#### Work instruction
Each record below must be retyped exactly, with nothing left out.

#### Data supplied
*** Block opens ***

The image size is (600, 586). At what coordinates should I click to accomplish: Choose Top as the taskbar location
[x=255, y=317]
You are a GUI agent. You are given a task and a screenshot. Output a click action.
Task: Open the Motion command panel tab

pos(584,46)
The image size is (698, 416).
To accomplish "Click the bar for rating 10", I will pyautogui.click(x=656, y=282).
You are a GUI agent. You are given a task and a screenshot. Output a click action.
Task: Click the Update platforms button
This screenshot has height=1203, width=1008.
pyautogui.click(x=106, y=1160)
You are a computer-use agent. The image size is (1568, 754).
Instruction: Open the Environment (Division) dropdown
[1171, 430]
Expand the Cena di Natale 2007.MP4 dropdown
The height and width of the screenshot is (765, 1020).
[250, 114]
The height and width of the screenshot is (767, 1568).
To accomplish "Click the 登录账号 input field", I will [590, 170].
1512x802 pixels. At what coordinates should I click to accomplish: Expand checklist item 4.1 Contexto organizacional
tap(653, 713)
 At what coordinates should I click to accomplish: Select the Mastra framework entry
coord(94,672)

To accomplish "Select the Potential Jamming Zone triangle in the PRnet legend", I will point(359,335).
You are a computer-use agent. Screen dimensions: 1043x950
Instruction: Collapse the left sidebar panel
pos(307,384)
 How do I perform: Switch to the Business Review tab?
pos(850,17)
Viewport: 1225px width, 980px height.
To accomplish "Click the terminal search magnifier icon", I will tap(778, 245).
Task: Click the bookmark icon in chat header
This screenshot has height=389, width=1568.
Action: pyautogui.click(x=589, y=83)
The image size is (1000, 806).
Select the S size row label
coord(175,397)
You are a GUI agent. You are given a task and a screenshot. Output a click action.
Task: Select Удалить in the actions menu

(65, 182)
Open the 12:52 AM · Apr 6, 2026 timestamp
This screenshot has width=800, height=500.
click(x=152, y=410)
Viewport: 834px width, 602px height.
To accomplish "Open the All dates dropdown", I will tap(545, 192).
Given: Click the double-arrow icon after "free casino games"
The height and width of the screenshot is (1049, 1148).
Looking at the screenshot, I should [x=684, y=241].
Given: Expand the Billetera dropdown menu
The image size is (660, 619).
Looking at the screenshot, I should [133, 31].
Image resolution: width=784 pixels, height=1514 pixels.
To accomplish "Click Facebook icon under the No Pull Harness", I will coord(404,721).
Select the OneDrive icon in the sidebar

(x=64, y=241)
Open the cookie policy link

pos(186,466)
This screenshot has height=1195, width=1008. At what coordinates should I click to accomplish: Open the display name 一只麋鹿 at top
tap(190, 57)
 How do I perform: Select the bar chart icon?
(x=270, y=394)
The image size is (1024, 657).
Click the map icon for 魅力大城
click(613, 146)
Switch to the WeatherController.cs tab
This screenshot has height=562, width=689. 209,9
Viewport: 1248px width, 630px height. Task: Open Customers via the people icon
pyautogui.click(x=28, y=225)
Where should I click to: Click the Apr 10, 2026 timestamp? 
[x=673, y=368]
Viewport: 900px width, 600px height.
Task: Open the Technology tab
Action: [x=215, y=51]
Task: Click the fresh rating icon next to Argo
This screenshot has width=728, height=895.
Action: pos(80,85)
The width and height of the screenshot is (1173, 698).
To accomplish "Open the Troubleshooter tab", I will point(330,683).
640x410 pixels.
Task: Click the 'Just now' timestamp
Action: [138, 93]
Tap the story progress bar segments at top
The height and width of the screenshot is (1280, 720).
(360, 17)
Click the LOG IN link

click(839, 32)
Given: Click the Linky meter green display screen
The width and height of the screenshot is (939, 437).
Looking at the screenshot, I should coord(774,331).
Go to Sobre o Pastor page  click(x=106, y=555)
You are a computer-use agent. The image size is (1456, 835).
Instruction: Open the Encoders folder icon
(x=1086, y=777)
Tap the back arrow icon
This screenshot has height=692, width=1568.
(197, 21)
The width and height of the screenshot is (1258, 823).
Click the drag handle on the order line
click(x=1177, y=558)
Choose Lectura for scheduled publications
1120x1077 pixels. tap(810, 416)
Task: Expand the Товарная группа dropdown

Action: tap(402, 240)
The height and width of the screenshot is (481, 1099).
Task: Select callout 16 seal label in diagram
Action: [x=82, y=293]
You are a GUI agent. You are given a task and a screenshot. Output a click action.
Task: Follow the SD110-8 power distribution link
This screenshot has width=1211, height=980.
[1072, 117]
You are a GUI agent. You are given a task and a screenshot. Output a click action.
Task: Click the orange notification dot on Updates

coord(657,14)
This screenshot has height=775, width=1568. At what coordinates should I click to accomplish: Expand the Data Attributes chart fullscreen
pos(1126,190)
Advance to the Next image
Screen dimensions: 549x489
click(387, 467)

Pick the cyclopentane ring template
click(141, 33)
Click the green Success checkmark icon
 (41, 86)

*** Block closes ***

#### Solution for this task
The image size is (600, 586). At what coordinates should I click to accomplish: Choose Top as the taskbar location
[x=255, y=317]
You are a GUI agent. You are given a task and a screenshot. Output a click action.
Task: Open the Motion command panel tab

pos(584,46)
The image size is (698, 416).
To accomplish "Click the bar for rating 10", I will pyautogui.click(x=656, y=282).
You are a GUI agent. You are given a task and a screenshot. Output a click action.
Task: Click the Update platforms button
This screenshot has height=1203, width=1008.
pyautogui.click(x=106, y=1160)
You are a computer-use agent. The image size is (1568, 754).
Instruction: Open the Environment (Division) dropdown
[1171, 430]
Expand the Cena di Natale 2007.MP4 dropdown
The height and width of the screenshot is (765, 1020).
[250, 114]
The height and width of the screenshot is (767, 1568).
To accomplish "Click the 登录账号 input field", I will [590, 170].
1512x802 pixels. At what coordinates should I click to accomplish: Expand checklist item 4.1 Contexto organizacional
tap(653, 713)
 At what coordinates should I click to accomplish: Select the Mastra framework entry
coord(94,672)

To accomplish "Select the Potential Jamming Zone triangle in the PRnet legend", I will point(359,335).
You are a computer-use agent. Screen dimensions: 1043x950
Instruction: Collapse the left sidebar panel
pos(307,384)
 How do I perform: Switch to the Business Review tab?
pos(850,17)
Viewport: 1225px width, 980px height.
To accomplish "Click the terminal search magnifier icon", I will tap(778, 245).
Task: Click the bookmark icon in chat header
This screenshot has height=389, width=1568.
Action: pyautogui.click(x=589, y=83)
The image size is (1000, 806).
Select the S size row label
coord(175,397)
You are a GUI agent. You are given a task and a screenshot. Output a click action.
Task: Select Удалить in the actions menu

(65, 182)
Open the 12:52 AM · Apr 6, 2026 timestamp
This screenshot has width=800, height=500.
click(x=152, y=410)
Viewport: 834px width, 602px height.
To accomplish "Open the All dates dropdown", I will tap(545, 192).
Given: Click the double-arrow icon after "free casino games"
The height and width of the screenshot is (1049, 1148).
Looking at the screenshot, I should [x=684, y=241].
Given: Expand the Billetera dropdown menu
The image size is (660, 619).
Looking at the screenshot, I should [133, 31].
Image resolution: width=784 pixels, height=1514 pixels.
To accomplish "Click Facebook icon under the No Pull Harness", I will coord(404,721).
Select the OneDrive icon in the sidebar

(x=64, y=241)
Open the cookie policy link

pos(186,466)
This screenshot has height=1195, width=1008. At what coordinates should I click to accomplish: Open the display name 一只麋鹿 at top
tap(190, 57)
 How do I perform: Select the bar chart icon?
(x=270, y=394)
The image size is (1024, 657).
Click the map icon for 魅力大城
click(613, 146)
Switch to the WeatherController.cs tab
This screenshot has height=562, width=689. 209,9
Viewport: 1248px width, 630px height. Task: Open Customers via the people icon
pyautogui.click(x=28, y=225)
Where should I click to: Click the Apr 10, 2026 timestamp? 
[x=673, y=368]
Viewport: 900px width, 600px height.
Task: Open the Technology tab
Action: [x=215, y=51]
Task: Click the fresh rating icon next to Argo
This screenshot has width=728, height=895.
Action: pos(80,85)
The width and height of the screenshot is (1173, 698).
To accomplish "Open the Troubleshooter tab", I will point(330,683).
640x410 pixels.
Task: Click the 'Just now' timestamp
Action: [138, 93]
Tap the story progress bar segments at top
The height and width of the screenshot is (1280, 720).
(360, 17)
Click the LOG IN link

click(839, 32)
Given: Click the Linky meter green display screen
The width and height of the screenshot is (939, 437).
Looking at the screenshot, I should coord(774,331).
Go to Sobre o Pastor page  click(x=106, y=555)
You are a computer-use agent. The image size is (1456, 835).
Instruction: Open the Encoders folder icon
(x=1086, y=777)
Tap the back arrow icon
This screenshot has height=692, width=1568.
(197, 21)
The width and height of the screenshot is (1258, 823).
Click the drag handle on the order line
click(x=1177, y=558)
Choose Lectura for scheduled publications
1120x1077 pixels. tap(810, 416)
Task: Expand the Товарная группа dropdown

Action: tap(402, 240)
The height and width of the screenshot is (481, 1099).
Task: Select callout 16 seal label in diagram
Action: [x=82, y=293]
You are a GUI agent. You are given a task and a screenshot. Output a click action.
Task: Follow the SD110-8 power distribution link
This screenshot has width=1211, height=980.
[1072, 117]
You are a GUI agent. You are given a task and a screenshot. Output a click action.
Task: Click the orange notification dot on Updates

coord(657,14)
This screenshot has height=775, width=1568. At what coordinates should I click to accomplish: Expand the Data Attributes chart fullscreen
pos(1126,190)
Advance to the Next image
Screen dimensions: 549x489
click(387, 467)

Pick the cyclopentane ring template
click(141, 33)
Click the green Success checkmark icon
 (41, 86)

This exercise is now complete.